Cluster Cache Replication HealthCheck fails due to unable to complete within the timeout
Platform notice: Server and Data Center only. This article only applies to Atlassian products on the Server and Data Center platforms.
Support for Server* products ended on February 15th 2024. If you are running a Server product, you can visit the Atlassian Server end of support announcement to review your migration options.
*Except Fisheye and Crucible
Problem
Jira Data Center cluster replication relies on nodes being recorded in a database and also receiving and sending updates. The Cluster Cache Replication Health Check confirms that the replication is working in the entire cluster. If an active node is not responding, the other nodes are going to report warnings and the one with the error will report a critical result. See for more details: Cluster Cache Replication health check fails in Jira Data Center
In some cases, due to the long time required to execute the Health Check, it might fail with following error: The health check was unable to complete within the timeout of 20000
Screenshot:
The following errors appear in the atlassian-jira.log
:
2018-02-12 05:47:56,248 WARN HealthCheckWatchdog:thread-6 ServiceRunner [support.healthcheck.concurrent.SupportHealthCheckTask] Health check Cluster Cache Replication was unable to complete within the timeout of 20000.
2018-02-12 05:47:56,249 ERROR HealthCheck:thread-3 ServiceRunner [plugins.healthcheck.service.ClusterHeartbeatService] Failed to wait until cluster node appear in the cache
java.lang.InterruptedException: sleep interrupted
at java.lang.Thread.sleep(Native Method) [?:1.8.0_102]

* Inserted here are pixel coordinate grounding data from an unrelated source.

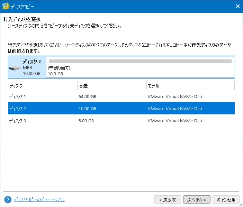Select the highlighted ディスク 2 row
Screen dimensions: 243x207
[x=18, y=109]
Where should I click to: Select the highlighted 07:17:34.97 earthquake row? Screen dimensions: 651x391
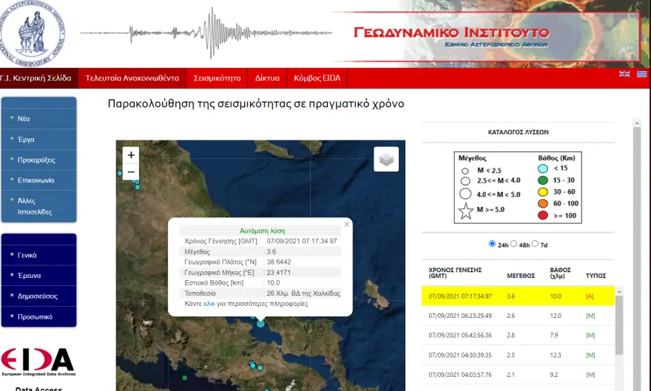[518, 296]
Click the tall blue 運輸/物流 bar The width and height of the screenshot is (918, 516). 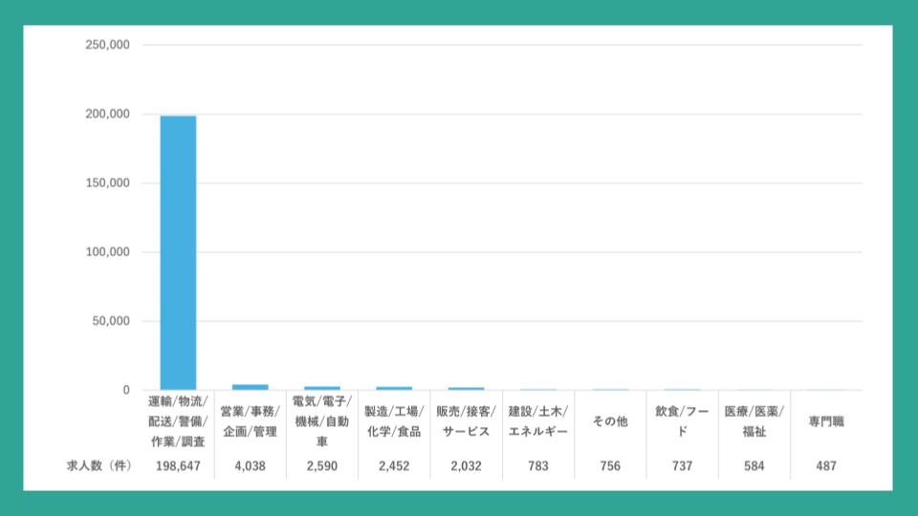coord(178,252)
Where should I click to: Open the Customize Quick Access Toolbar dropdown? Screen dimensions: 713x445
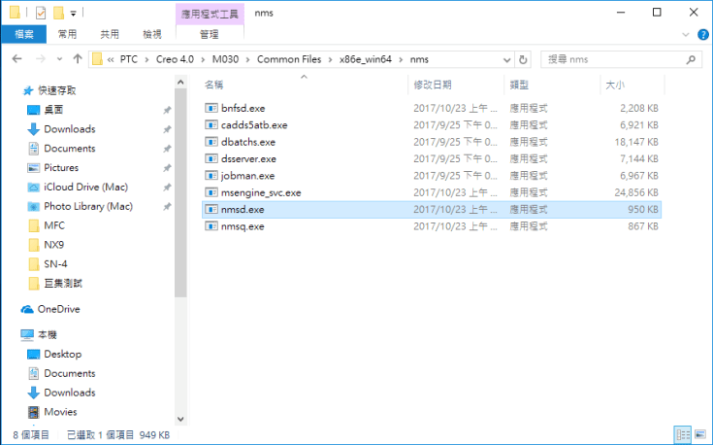(x=74, y=14)
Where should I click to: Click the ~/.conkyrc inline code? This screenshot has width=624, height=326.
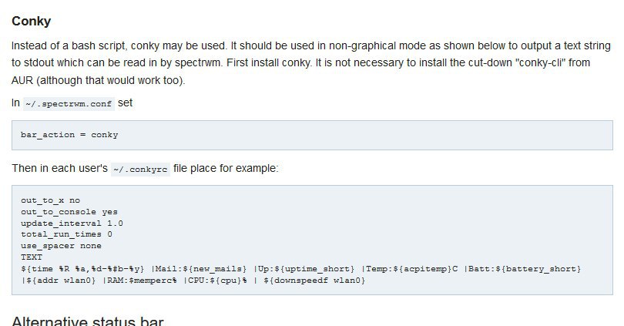pos(140,170)
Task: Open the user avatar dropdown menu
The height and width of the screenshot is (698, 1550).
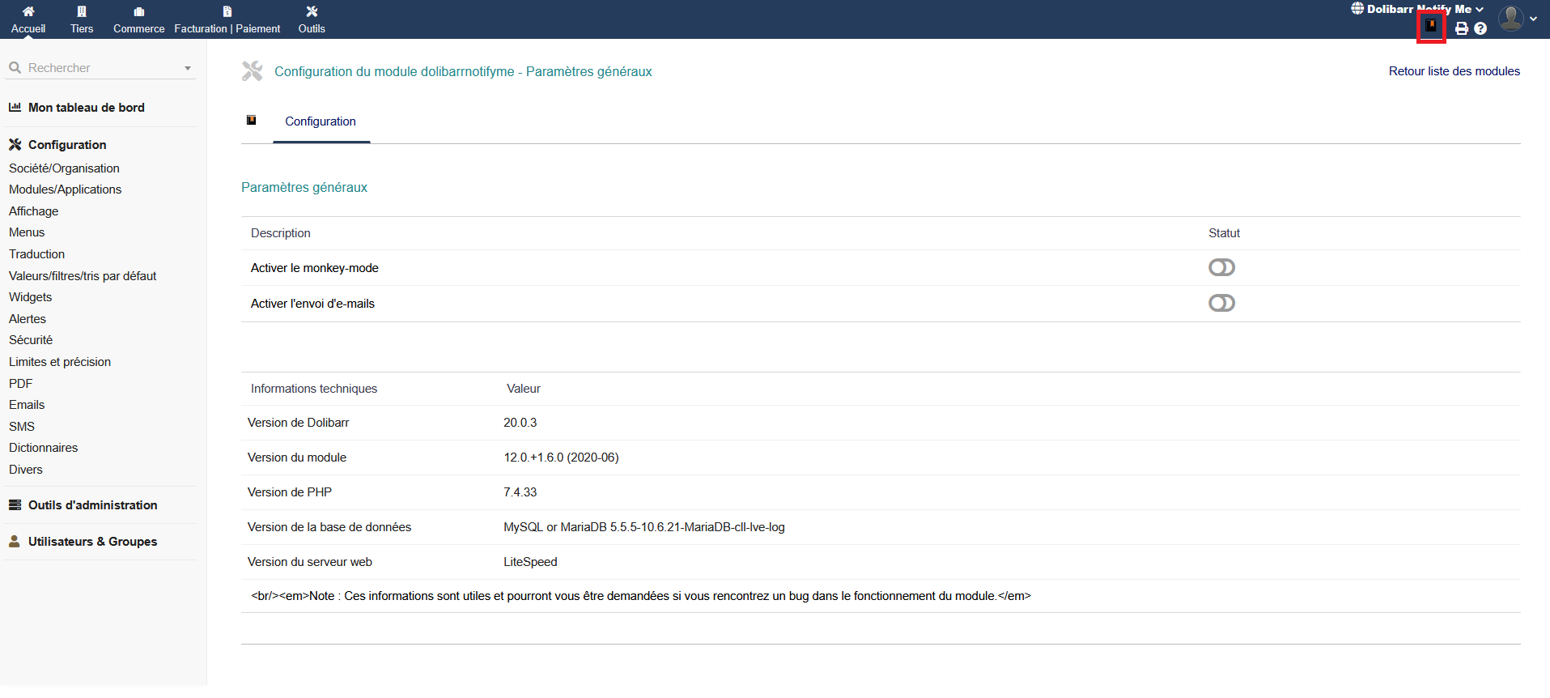Action: point(1517,18)
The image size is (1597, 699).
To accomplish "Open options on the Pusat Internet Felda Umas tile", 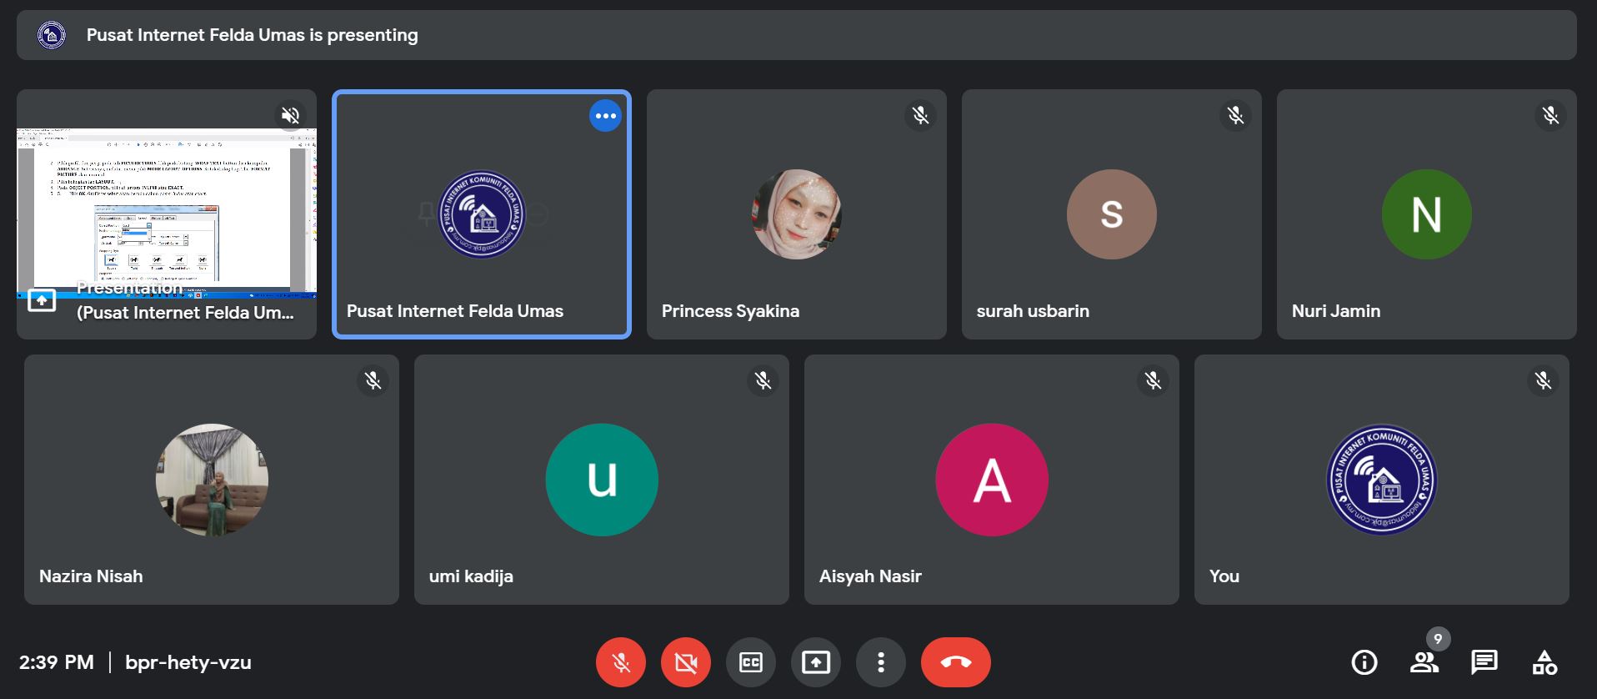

at com.atlassian.jira.plugins.healthcheck.service.SleepTimeoutFactory$SleepTimeout.sleep(SleepTimeoutFactory.java:32) [?:?]
at com.atlassian.jira.plugins.healthcheck.service.ClusterHeartbeatService.getClusterNodesReplicationInfo(ClusterHeartbeatService.java:71) [?:?]

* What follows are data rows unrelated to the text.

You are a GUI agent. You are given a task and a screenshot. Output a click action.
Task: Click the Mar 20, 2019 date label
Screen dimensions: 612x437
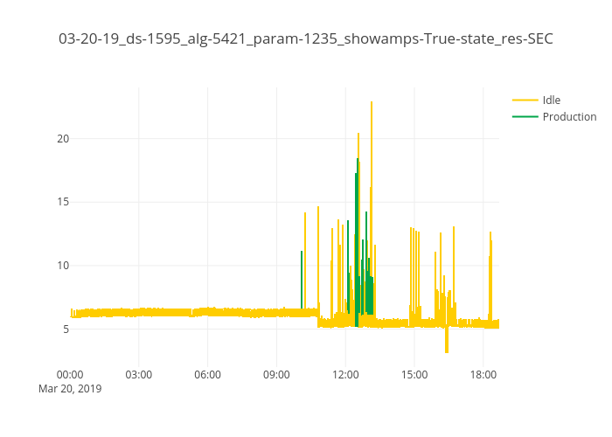pyautogui.click(x=70, y=389)
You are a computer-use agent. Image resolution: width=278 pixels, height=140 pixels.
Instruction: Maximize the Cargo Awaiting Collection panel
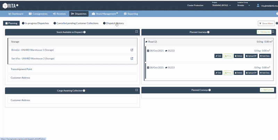click(137, 90)
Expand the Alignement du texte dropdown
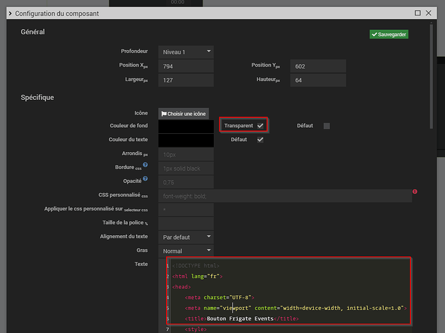The width and height of the screenshot is (445, 333). pos(186,236)
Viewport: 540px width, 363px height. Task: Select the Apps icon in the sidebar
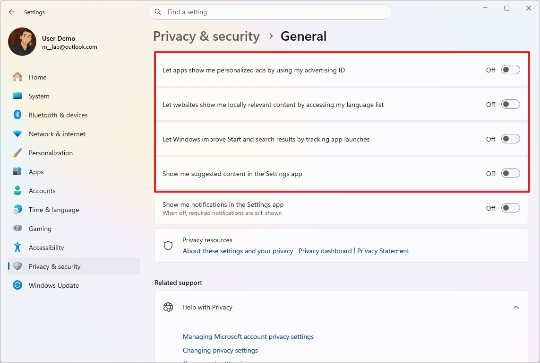point(18,171)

at com.atlassian.jira.plugins.healthcheck.cluster.ClusterReplicationHealthCheck.doCheck(ClusterReplicationHealthCheck.java:41) [?:?]

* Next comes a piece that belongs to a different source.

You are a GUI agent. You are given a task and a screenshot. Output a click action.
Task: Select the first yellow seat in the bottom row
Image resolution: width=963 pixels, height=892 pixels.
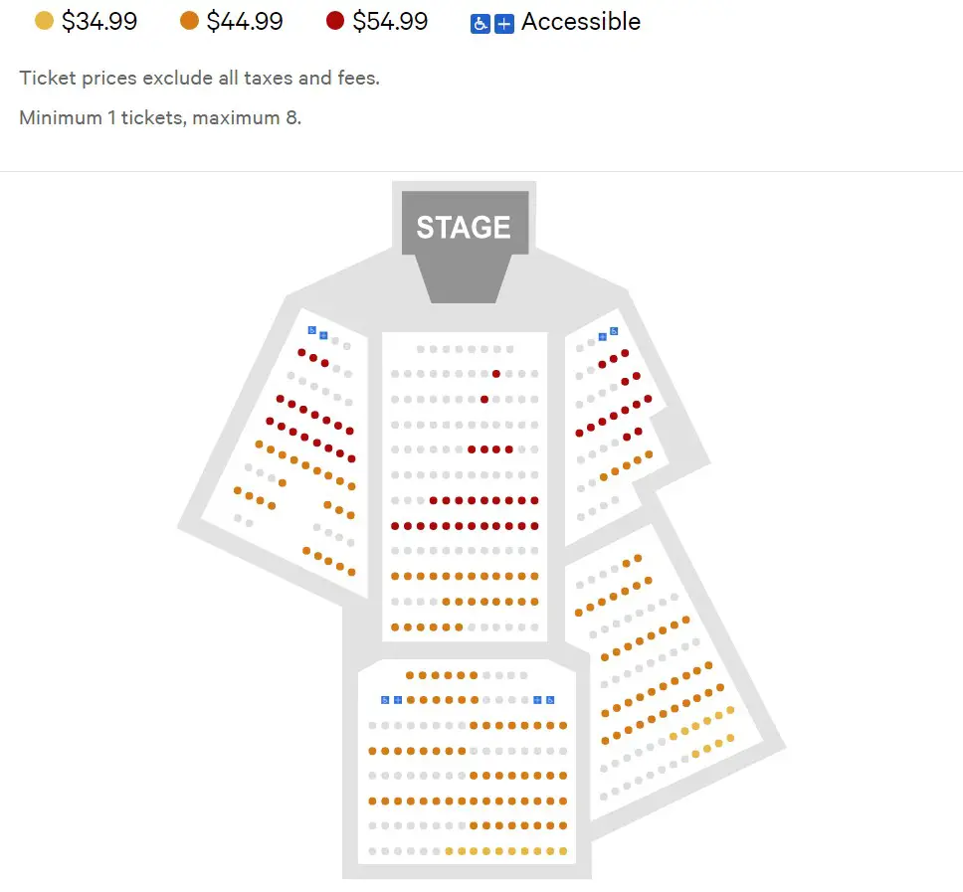click(449, 851)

at com.atlassian.jira.plugins.healthcheck.cluster.AbstractClusterHealthCheck.check(AbstractClusterHealthCheck.java:52) [?:?]
at com.atlassian.support.healthcheck.impl.PluginSuppliedSupportHealthCheck.check(PluginSuppliedSupportHealthCheck.java:51) [?:?]
at java.util.concurrent.FutureTask.run(FutureTask.java:266) [?:1.8.0_102]
at java.util.concurrent.ThreadPoolExecutor.runWorker(ThreadPoolExecutor.java:1142) [?:1.8.0_102]
at java.util.concurrent.ThreadPoolExecutor$Worker.run(ThreadPoolExecutor.java:617) [?:1.8.0_102]
at java.lang.Thread.run(Thread.java:745) [?:1.8.0_102]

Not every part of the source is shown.